Darwin is a javascript framework for people that take error handling seriously and want to achieve it through progressive enhancement and graceful degradation.

Darwin will also let developer write clean and encapsulated code that encourages self documentation.

Installation

Add this line to your application's Gemfile:

gem 'darwinjs-rails'

And then execute:

$ bundle

Or install it yourself as:

$ gem install darwinjs-rails

Getting Started

Autoloader

First, as one time configuration, add autoloader in your application.coffee file :

#= require 'darwin'
#= require_tree ./views
#= require_tree ./controllers

$(->
  Darwin.Loader.run()
)

Generator

You can now generate a javascript module using the provided generator :

$ rails generate darwinjs:assets users/index

      create  app/assets/javascripts/controllers/users.coffee
      create  app/assets/javascripts/views/users.coffee
      create  app/assets/javascripts/controllers/users/index.coffee
      create  app/assets/javascripts/views/users/index.coffee

This will create your controller and your view in the users namespace.

Now add a data-module attribute in your users index view to autoload your module :

<div id="users" data-module="User.Index">
  <ul>
  <% @users.each do |user| %>
    <%= render 'user', user: user %>
  <% end %>
  </ul>
</div>

This will automatically initialize your module.

A module is composed of two files :

  • a controller that handles events
  • a view that handles DOM manipulation

Controller

The minimal controller you could write is as this :

class App.Controllers.MyModule extends Darwin.Controller
  run: ->
    alert( 'hello' )

Given data

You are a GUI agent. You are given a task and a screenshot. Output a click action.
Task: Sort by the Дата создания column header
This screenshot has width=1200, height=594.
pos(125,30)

Tasks to carry out
[1] Reproduce everything in the Darwin framework text from "You can now" down to "the users namespace.".
[2] List every file path that the generator creates according to the Darwin framework text.

Answers given
[1]
You can now generate a javascript module using the provided generator :

$ rails generate darwinjs:assets users/index

      create  app/assets/javascripts/controllers/users.coffee
      create  app/assets/javascripts/views/users.coffee
      create  app/assets/javascripts/controllers/users/index.coffee
      create  app/assets/javascripts/views/users/index.coffee

This will create your controller and your view in the users namespace.

[2]
app/assets/javascripts/controllers/users.coffee
app/assets/javascripts/views/users.coffee
app/assets/javascripts/controllers/users/index.coffee
app/assets/javascripts/views/users/index.coffee